Todo lo cual, dicho sin apasionamientos ni delirios verticales, refleja una manera de ser, un modus operandi, una tradición ya casi consagrada en la Iglesia católica: la inscripción de templos, iglesias, catedrales… e incluso mezquitas en el Registro de la Propiedad como fábricas propias. Puede que no sea el caso del Valle gaetense, pero por aproximaciones hay ciertas concomitancias.
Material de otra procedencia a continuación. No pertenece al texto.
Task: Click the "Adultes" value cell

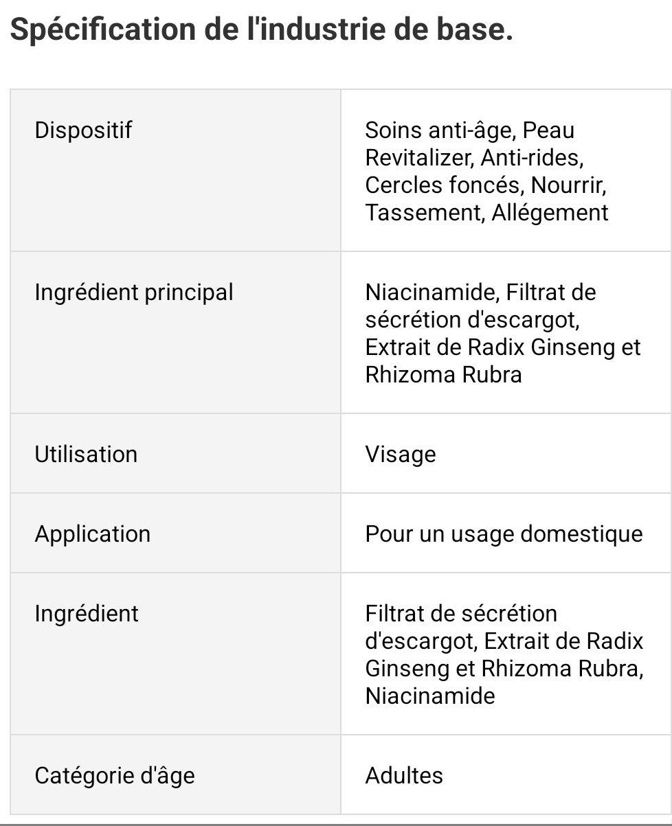Action: [x=404, y=775]
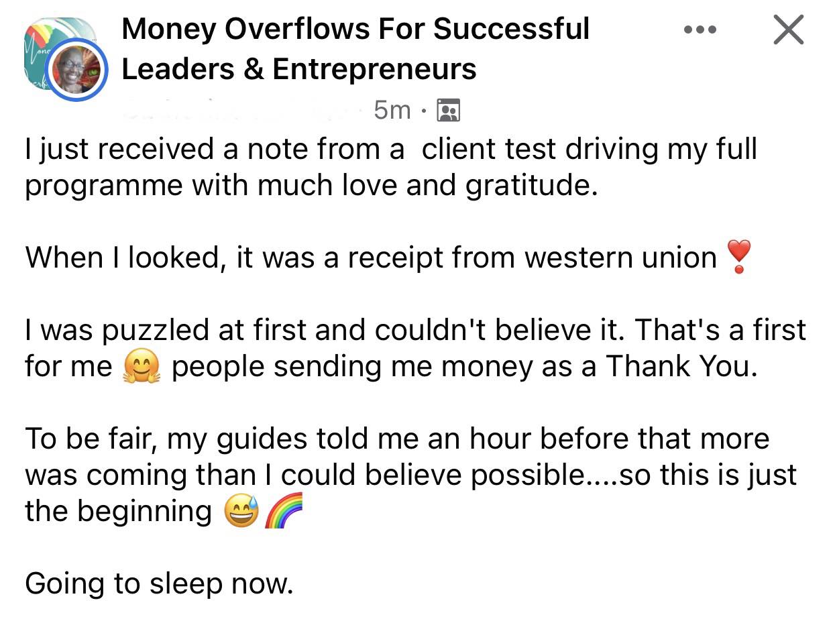
Task: Click the rainbow emoji
Action: point(283,512)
Todo arranca de 1998 (gobernaba el Partido Popular), pues la nueva Ley Hipotecaria atribuye a la Iglesia la misma potestad que a las administraciones públicas: “Cuando carezca del título escrito de dominio, podrá inscribir el de los bienes inmuebles que les pertenezcan”. ¿Y quién certifica que los tales bienes siempre pertenecieron a la Iglesia? (Acierta usted de pleno, astuto lector.)
Así, por ejemplo, en Jaca (Huesca): poco antes de que el PP entregara la alcaldía al nuevo Gobierno del PSOE, el obispado contó con el apoyo de los populares e inscribió como suyas 14 iglesias románicas y nueve góticas… como obras nuevas. (A fin de cuentas, ¿qué son siete siglos en el devenir de la humanidad si el australopitecus afarensis dio señales de vida… cuatro millones de años atrás?) Y todo a pesar de que alguna iglesia románica de Jaca no tiene su piso, precisamente, de gres porcelánico con armonías de tonos y sombras en perfectos ensamblajes de 22.5cm × 18cm, cual si se tratara de coquetos elementos únicos en la relación calidad – precio. Muy al contrario, por sus piedras enraizadas en el suelo han caminado siglos de antigüedad…
La “Comisión de Ayuntamientos de la Plataforma de Defensa del Patrimonio Navarro” reclama al arzobispado de Pamplona los bienes que este lleva inscribiendo a su nombre desde el año 1998 (hasta tal fecha los lugares de culto no podían ser registrados por nadie. La II República los había declarado “bienes de interés público”): la Iglesia los considera de su propiedad. Pero los ayuntamientos estiman que, en última instancia, son bienes comunes pues su mantenimiento y conservación fueron posibles gracias a proyectos públicos pagados por instituciones civiles y los propios vecinos (se trata de casas parroquiales, santuarios e iglesias). Así, el Gobierno de Navarra concedió casi 322 000 euros para la rehabilitación de una ermita.
Y ocurre en Zaragoza: su Ayuntamiento también reclama la devolución de todos los edificios religiosos que la Iglesia registró a su nombre, también desde 1998. Entre ellos, la catedral de La Seo y la iglesia de La Magdalena, edificios de estilo mudéjar. Pero la Iglesia los considera suyos “desde tiempo inmemorial”. Sin embargo, no muestra títulos de propiedad anteriores a 1998.
Lo mismo sucede en Andalucía: casi 500 edificios (“dominio público”) los ha puesto la Iglesia bajo su control, incluida la denominación “Mezquita de Córdoba”. Así, cualquier producto que quiera usar su nombre deberá abonarle derechos adquiridos. (Por cierto: dícese que los ingresos –manejados por la diócesis- rondan los 13 millones de euros.) Fue rápida, ágil y muy astuta la Iglesia española. En claro entendimiento con el Partido Popular gobernante aprovechó en 1998 la oportunidad de anotar como suyos miles de edificios hasta ese año considerados públicos.
Recordemos: la construcción de la iglesia de Gáldar (1778 – 1826) significó hambres, hambrunas y miserias para el pueblo, a quien se le descontaba parte de jornal para ayudar en los gastos, y debía colaborar gratuitamente en su construcción. No obstante, ¿es, al menos, copropietario el Ayuntamiento? Sospecho que no.